I’ve been drinking Jagermeister straight up for years now, and more recently in one of its most popular forms, the Jagerbomb. But strangely enough, I have not paid any attention to the bottle label, until yesterday evening, when I noticed the odd (for a bottle of alcohol, that is) logo of a cross, radiating a bright light and framed by the head and antlers of a deer. [Image on left]
My first thoughts were “what the hell!” and I then consulted the most powerful oracle in the known universe, to solve the mystery – Google. I reasoned (with the wisdom that comes from a few Jagerbombs, safely downed) that this symbolism had the power to turn good drinking Christians away from the delights of herbal potions, or alternatively, entice abstemious Christians into a shameless attachment to the devil’s brew.
Well, according to the official USA Jagermeister website, the “real” story behind the logo is as follows:
For centuries, St. Hubertus has been the patron saint of hunters. According to the legend, in his youth, Hubert was a wild and unrestrained hunter, without responsibility towards the creatures that he hunted and captivated by the drive to kill.
Even on the holy day of Sunday, he set off into the forest with his dog and weapon and cared little about the day of the Lord. Until one holy day, emerging from the dark woods, a large white deer carrying an illuminated cross between his antlers confronted him.
From the moment of his vision, he devoted himself to good works under the banner of the antlered stag. He died in 727 AD, and centuries later he was venerated as a patron saint.
It is from this story’s inspiration that the Jägermeister trademark derives. The name Jägermeister itself is German for “Master Hunter”, and incidentally it’s not made up. Even in Germany today, there is a position called Jägermeister, which is an employee of the district’s hunting authorities who is responsible for the region’s hunting regulations.
So there you have it. The real story behind the Jäger logo is about a bloodthirsty hunter who, after seeing a holy stag, became a saint. (Which makes you wonder how much Jager he’d been drinking.)

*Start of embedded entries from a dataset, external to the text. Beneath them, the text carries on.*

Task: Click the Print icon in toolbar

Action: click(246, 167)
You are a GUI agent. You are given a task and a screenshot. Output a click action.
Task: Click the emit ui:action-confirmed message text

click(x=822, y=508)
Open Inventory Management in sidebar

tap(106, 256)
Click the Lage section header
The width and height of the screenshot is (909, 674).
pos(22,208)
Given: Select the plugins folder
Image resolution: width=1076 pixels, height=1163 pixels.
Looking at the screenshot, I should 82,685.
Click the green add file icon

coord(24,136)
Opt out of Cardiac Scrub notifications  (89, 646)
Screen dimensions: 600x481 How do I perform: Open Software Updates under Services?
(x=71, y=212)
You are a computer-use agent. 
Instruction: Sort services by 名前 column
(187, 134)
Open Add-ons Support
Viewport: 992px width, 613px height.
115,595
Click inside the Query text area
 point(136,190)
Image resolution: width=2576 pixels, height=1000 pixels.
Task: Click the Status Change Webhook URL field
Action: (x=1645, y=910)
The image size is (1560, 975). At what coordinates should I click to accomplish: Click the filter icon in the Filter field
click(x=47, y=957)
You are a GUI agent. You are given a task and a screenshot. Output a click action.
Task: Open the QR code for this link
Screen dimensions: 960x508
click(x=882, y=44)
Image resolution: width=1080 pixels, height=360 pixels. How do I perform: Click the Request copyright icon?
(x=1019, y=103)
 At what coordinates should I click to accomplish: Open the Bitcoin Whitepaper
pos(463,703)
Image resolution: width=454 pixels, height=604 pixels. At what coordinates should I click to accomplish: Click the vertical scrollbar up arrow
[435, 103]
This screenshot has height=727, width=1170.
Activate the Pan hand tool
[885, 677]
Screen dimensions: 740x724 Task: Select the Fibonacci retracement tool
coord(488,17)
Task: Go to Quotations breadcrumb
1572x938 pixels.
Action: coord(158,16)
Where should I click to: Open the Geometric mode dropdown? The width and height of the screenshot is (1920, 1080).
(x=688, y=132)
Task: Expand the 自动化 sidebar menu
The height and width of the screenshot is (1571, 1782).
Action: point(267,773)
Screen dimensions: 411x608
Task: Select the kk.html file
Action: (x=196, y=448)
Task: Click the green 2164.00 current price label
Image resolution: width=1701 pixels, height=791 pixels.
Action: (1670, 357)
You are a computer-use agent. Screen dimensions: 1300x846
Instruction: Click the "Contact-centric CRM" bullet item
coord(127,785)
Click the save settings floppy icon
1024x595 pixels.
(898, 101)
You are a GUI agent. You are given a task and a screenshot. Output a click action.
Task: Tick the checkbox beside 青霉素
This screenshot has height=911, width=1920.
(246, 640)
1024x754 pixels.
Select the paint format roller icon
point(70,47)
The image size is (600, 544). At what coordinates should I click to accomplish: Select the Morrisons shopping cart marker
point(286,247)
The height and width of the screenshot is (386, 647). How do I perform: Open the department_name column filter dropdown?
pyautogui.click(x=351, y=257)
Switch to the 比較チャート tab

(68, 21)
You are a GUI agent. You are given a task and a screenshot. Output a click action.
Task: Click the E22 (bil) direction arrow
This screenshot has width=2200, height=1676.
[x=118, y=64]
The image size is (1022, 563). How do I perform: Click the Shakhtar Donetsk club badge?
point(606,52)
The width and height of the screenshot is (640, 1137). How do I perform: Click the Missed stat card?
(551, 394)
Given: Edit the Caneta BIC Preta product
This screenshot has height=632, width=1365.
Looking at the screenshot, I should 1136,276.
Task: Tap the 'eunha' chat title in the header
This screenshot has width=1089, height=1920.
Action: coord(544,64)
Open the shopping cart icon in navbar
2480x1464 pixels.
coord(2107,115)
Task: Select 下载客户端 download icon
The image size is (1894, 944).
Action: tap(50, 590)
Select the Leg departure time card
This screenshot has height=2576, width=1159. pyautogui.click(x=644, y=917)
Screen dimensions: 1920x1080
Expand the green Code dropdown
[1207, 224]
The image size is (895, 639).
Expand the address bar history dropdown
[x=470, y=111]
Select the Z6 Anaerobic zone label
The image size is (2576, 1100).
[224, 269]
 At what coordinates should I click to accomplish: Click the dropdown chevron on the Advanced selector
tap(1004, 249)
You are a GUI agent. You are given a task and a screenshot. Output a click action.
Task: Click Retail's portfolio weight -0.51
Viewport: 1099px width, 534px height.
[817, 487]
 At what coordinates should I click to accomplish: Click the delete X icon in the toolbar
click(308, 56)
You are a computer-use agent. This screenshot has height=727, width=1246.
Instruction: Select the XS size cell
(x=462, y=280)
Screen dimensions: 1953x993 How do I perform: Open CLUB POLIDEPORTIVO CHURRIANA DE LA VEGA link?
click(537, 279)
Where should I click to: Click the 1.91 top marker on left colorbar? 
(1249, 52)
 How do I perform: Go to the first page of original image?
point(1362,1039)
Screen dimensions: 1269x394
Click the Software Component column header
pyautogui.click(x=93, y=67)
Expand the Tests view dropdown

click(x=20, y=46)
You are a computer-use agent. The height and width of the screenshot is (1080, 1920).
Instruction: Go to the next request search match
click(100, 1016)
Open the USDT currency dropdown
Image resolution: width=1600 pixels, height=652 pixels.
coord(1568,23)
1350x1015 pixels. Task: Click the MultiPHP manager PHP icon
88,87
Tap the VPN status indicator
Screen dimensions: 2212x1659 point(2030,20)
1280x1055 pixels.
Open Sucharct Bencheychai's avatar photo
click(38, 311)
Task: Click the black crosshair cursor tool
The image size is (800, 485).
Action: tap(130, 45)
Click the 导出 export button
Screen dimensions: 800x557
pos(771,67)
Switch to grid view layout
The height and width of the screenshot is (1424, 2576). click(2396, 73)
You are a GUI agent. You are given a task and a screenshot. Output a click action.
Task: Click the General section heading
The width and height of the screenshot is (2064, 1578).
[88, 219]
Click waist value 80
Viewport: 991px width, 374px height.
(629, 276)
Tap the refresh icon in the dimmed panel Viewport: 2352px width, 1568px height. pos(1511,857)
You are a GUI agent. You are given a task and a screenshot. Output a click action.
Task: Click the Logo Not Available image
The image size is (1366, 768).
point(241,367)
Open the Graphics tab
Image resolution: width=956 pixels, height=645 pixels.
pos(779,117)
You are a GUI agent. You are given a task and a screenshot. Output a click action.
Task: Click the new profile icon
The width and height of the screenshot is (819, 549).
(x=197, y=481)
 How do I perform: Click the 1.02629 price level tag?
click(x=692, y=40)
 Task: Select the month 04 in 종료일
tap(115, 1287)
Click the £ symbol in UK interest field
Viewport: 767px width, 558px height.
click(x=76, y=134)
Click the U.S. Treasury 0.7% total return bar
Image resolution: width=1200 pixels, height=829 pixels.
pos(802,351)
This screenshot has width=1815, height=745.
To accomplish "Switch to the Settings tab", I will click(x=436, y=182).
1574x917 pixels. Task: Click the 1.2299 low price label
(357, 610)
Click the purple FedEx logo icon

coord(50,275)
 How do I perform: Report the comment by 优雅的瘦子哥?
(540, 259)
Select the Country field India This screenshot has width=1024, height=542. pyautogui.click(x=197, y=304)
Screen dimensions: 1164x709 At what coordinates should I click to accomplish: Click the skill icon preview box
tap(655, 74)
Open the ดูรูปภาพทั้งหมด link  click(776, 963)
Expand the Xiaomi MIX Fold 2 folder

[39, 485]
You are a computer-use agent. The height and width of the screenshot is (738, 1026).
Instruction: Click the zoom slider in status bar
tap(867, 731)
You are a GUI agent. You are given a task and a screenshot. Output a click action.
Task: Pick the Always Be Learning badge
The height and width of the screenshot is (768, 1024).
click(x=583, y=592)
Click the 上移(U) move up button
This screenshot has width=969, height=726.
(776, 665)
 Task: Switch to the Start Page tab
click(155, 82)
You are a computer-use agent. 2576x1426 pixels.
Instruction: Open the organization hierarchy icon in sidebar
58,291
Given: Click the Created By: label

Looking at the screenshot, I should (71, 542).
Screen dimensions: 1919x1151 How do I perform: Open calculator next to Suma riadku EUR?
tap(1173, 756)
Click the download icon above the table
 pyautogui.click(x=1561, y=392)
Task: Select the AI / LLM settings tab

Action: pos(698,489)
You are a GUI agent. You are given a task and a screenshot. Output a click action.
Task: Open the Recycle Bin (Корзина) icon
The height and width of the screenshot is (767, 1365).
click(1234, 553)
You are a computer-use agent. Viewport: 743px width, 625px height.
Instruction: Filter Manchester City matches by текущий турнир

Subtle variations of the label are also recognizable in the picture above, but what is very interesting is the green border which bears the following inscription in German, which according to the USA site translates as:
It is the hunter’s honor that he protects and preserves his game, hunts sportsmanlike, honors the Creator in his creatures
or depending on your level of German:
This is the hunter’s badge of honor, which he protects and wears as his shield, to guard, while in the fine and honorable profession of hunting; which also honors the Creator and his creations
Now, with a much clearer head I can appreciate the rich history behind this superb beverage. And boy, is it versatile! Not only can it attract (and trap) the common housefly if left in small quantities around the house; it also attracts the ordinary barfly to many a pub around the world, and if consumed in copius quantities, some unwanted attention as well.